Think about this ... if Data Splitter simply examines the current input stream value (character in this case) to determine whether it is a member of the current set, and the set is "anything", it is going to pass over the "fool", since "f", "o" and "l" are all members of "anything"! This is not what Data Splitter does, however: Data Splitter looks ahead to the next node(s) in an ambiguous situation.
This behavior allows Data Splitter to search for data in the input stream. Continuing the above example, a third node whose pattern is the text string "wiseguy" can be defined. A link can be created from the "Anything" node to the "wiseguy" node. With the "Anything" node connected to the other two nodes Data Splitter will search for both "fool" and "wiseguy".

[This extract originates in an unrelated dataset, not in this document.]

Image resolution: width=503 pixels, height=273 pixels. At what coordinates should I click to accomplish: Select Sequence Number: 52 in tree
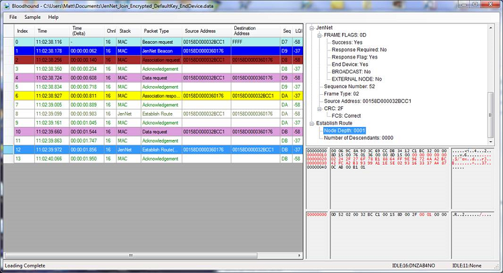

There are useful variations on the "anything" theme. For example, a set called "notNewLine" can be defined, containing all values except carriage return and line feed (0-9, 11-12, 14-255, i.e. everything but 10 and 13). This set can be used to define a pattern that can be used to view the input as a sequence of text lines: If the start node's pattern is "NotNewLine" (e.g. 0 to 99999 "notNewLine"s), and other text recognition nodes use the "NotNewLine" pattern, scanning will resume at the start node each time a carriage return or line feed is encountered!
Technically, ambiguity occurs when the minimum is less than the maximum of the last subpattern of a pattern. The "Anything" pattern, described above, is ambiguous because its min is zero, its max is 99999, and it contains only one subpattern, which is therefore the last subpattern. If a subpattern's max and min are unequal, and it's not the last subpattern, no lookahead occurs (i.e. the following subpattern is not considered). In this case, Data Splitter examines the current input stream value and considers only whether or not the value is in the current set and whether the maximum number of occurrences for the current subpattern has been attained. For more information see the Ambiguity topic.
The ambiguity of a subpattern can be removed by setting the maximum and minimum length equal.